By the time we reached Windennen, the fields had turned white and when a soldier told us we would be delayed here twenty minutes, we got out. A sullen murmur, almost as of animals, met the ear, and walking up the tracks in the direction of the murmur, we saw presently, the glisten of bayonets and beyond that in the obscured light of a station lamp a horde of Russian prisoners. Herded within the confines of a barbed wire square that gave the impression of having hastily been built as a Gefangenenlager, the Russians watched our approach with suspicious eyes. Splendid types of the human animal, deep chested, tall fellows, with mighty physiques and stupid faces, the Russians of that greater Russia, who exist in the fiction of those who portray the "beautiful Russian soul." One recognized the great coats of sheepskin and goat, the round shaggy fur hats, that had succeeded the natty peaked caps of the first mustering in; one recognized the Russian smell which sickens you in the great prison camps all over Germany. As we looked at them the muttering ceased and uneasily they shifted about seeming to be waiting for something and instinctly you thought, upon realizing the utter ignorance of their faces waiting for a sentence of death.

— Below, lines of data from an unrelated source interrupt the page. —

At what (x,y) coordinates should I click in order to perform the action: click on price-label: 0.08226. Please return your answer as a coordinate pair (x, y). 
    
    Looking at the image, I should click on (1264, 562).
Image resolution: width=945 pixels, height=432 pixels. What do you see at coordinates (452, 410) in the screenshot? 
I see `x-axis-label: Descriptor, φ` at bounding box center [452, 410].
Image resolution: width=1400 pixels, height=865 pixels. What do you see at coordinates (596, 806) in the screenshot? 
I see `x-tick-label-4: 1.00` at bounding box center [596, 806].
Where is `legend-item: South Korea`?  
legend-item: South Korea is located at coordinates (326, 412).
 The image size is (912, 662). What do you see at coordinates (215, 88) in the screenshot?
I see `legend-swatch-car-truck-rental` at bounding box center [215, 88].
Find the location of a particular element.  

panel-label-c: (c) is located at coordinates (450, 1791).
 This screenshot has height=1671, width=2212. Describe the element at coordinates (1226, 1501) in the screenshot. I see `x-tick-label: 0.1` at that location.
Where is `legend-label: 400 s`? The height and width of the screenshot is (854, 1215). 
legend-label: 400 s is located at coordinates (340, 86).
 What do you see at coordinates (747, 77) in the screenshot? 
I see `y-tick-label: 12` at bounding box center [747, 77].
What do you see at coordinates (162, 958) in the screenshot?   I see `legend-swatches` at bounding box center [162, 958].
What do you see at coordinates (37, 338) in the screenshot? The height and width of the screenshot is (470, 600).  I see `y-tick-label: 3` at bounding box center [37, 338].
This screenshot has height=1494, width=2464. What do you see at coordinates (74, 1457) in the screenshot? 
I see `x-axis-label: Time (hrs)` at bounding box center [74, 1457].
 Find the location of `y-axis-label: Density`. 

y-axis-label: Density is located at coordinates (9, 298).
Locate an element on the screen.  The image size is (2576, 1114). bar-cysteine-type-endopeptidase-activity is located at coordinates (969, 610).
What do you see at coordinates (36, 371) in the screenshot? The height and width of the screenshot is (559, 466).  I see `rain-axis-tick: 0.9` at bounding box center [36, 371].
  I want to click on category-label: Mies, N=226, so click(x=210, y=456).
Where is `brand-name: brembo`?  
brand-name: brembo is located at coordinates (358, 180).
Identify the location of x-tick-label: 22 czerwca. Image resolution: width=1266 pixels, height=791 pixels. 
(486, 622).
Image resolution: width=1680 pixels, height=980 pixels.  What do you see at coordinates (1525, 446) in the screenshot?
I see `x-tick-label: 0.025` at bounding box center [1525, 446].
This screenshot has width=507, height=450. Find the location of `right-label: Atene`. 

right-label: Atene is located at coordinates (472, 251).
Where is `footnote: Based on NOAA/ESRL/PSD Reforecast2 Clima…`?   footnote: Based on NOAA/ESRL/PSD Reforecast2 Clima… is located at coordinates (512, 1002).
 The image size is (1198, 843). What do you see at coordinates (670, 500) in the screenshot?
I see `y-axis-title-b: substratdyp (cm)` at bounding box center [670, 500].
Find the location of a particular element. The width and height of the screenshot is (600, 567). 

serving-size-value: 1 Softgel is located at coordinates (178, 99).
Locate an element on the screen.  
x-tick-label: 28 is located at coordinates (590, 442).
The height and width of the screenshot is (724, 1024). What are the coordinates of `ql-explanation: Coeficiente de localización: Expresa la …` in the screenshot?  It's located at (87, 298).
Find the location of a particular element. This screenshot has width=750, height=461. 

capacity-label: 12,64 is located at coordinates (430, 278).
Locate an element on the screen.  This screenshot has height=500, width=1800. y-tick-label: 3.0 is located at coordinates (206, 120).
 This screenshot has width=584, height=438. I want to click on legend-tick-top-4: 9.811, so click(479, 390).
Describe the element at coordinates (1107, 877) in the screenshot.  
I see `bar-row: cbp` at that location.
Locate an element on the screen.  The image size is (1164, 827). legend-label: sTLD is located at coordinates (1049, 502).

"Over here are the officers," remarked Captain von Stietencron, and we followed him to a separate enclosure where a yellow bearded Russian glowered at us from the doorway of what had been a signal tower, while another drew his tall form up straight and smiled. The Captain spoke to this man in German. I caught the words: Doctor of Medicine, Esthland, which is one of the Baltic provinces of Russia, where five centuries ago the inhabitants were German.
"As a surgeon," the Captain was saying to tall, smiling, beardless Russian, "you might be returned to your country. There is a possibility."
Emphatically the Russian shook his head.
"No," he replied. "I've had enough of their army. I want to remain in Germany."
And then both evidently having interest in some proper noun that happened to fall into their conversation, they talked with increasing pleasure and speed.
"Queer," mused Von Stietencron, as we walked back to the freight car. "That Russian's father is the priest who gave me my first communion—and I meet him here."